The present invention relates to a method for producing components for separating nozzle elements for separating gaseous mixtures, particularly isotope mixtures, in which the components are provided with perforations serving to form gas supply channels, separating chambers and gas discharge channels.
According to gas-kinetic scaling relations, the gas pressure value producing a minimum specific energy consumption, or optimum operating pressure value, is inversely proportional to the characteristic dimensions of the separating nozzle structure, as described in Chemie Ing. Technik [Chemical Engineering Art] 39(1967), at page 4. Since the expenditures for the compressors, pipelines and valves required for this process decrease considerably with increasing gas pressure, it is desirable to make the separating nozzle structure as small as possible.Thus, a separating slit for withdrawing the heavy fraction having a width of no more than about 10.mu. here corresponds to an inlet pressure of, e.g., 0.5 bar.

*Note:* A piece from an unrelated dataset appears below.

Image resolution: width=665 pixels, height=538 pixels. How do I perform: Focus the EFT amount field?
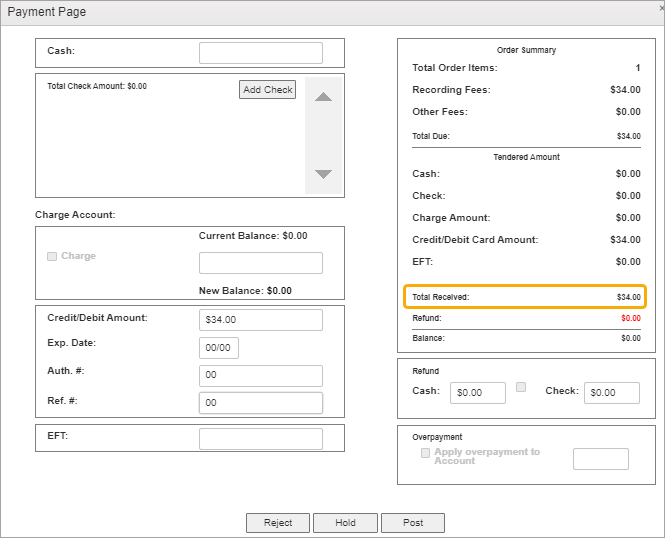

It is known to produce separating nozzles with particularly small characteristic dimensions by assembling them from a stack of mutually aligned foils each provided with a plurality of perforations formed to define the gas inlet channel, the curved nozzle, separator channels and discharge channels, as disclosed in German Auslegeschrift [Published patent application] No. 2,009,265. The perforations are preferably etched into the foils.

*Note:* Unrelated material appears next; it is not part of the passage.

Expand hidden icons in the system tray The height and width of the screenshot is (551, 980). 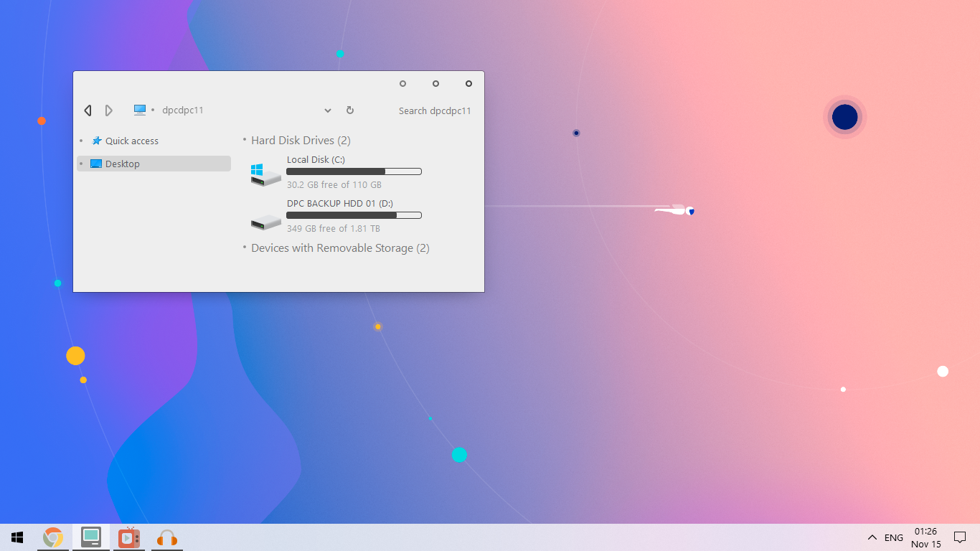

In the etch shaping process accepted in practice, and described, for example, in Naturwissenschaften [Natural Sciences] 63 (1976) at pages 408-409, the structural density, i.e. number of nozzles per unit area, on the foils can be increased by reducing all nozzle dimensions. However, this requires that the foil thickness by reduced simultaneously in order to retain the relative etching accuracy. Experience has shown that the optimum ratio of foil thickness to narrowest perforation width, or aspect ratio, for an etch shaping process is of the order of magnitude of unity.

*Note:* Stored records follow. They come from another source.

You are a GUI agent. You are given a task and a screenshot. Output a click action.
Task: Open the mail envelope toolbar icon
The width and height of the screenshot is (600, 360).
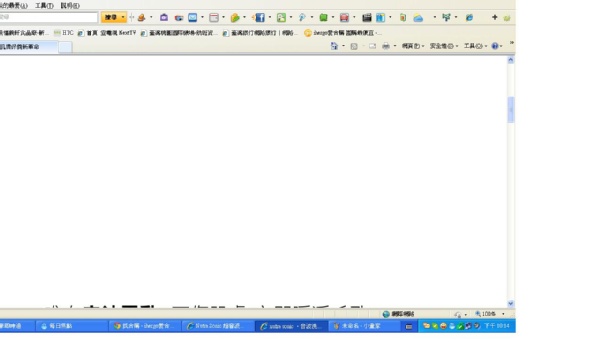coord(192,18)
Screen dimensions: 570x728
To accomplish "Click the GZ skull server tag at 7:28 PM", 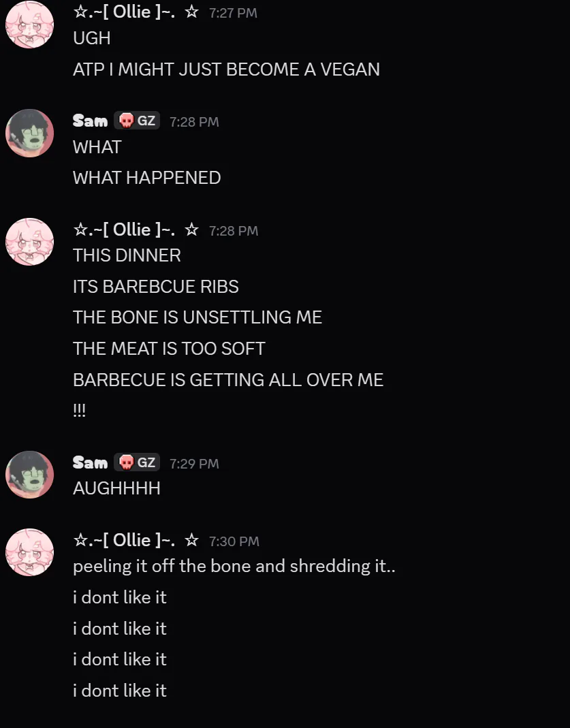I will pos(137,121).
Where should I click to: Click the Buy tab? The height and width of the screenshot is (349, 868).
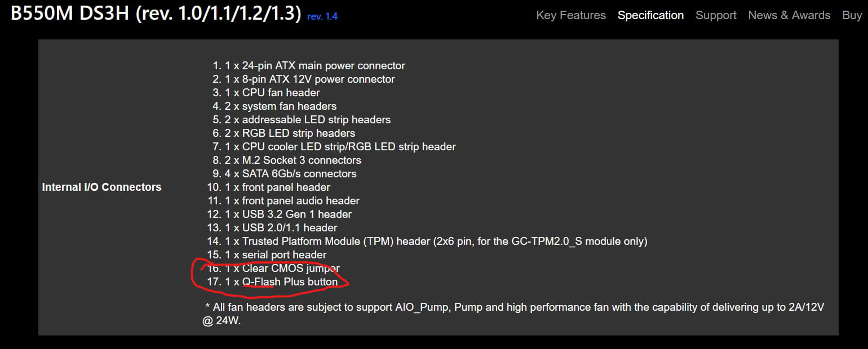[x=852, y=15]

With the desired inlet pressure of .gtoreq.0.5 bar, the optimum foil thickness is thus 10.mu. or less. Processing and manipulating such extremely thin foils is not easy and requires considerable manufacturing expertise. The small aspect ratio of the foils produced according to such etch shaping process, moreover, has a substantial adverse influence, manifested by stacking errors, on the output of the separating nozzle elements. This occurs because the small foil thickness dictated by the limited aspect ratio value creates the probability of large stacking errors, or offsets, per unit of slit length. There thus exists the danger that the above-mentioned advantage offered by an increase in the gas pressure would be accompanied by higher manufacturing costs and/or a reduction in the output of the separating nozzle elements.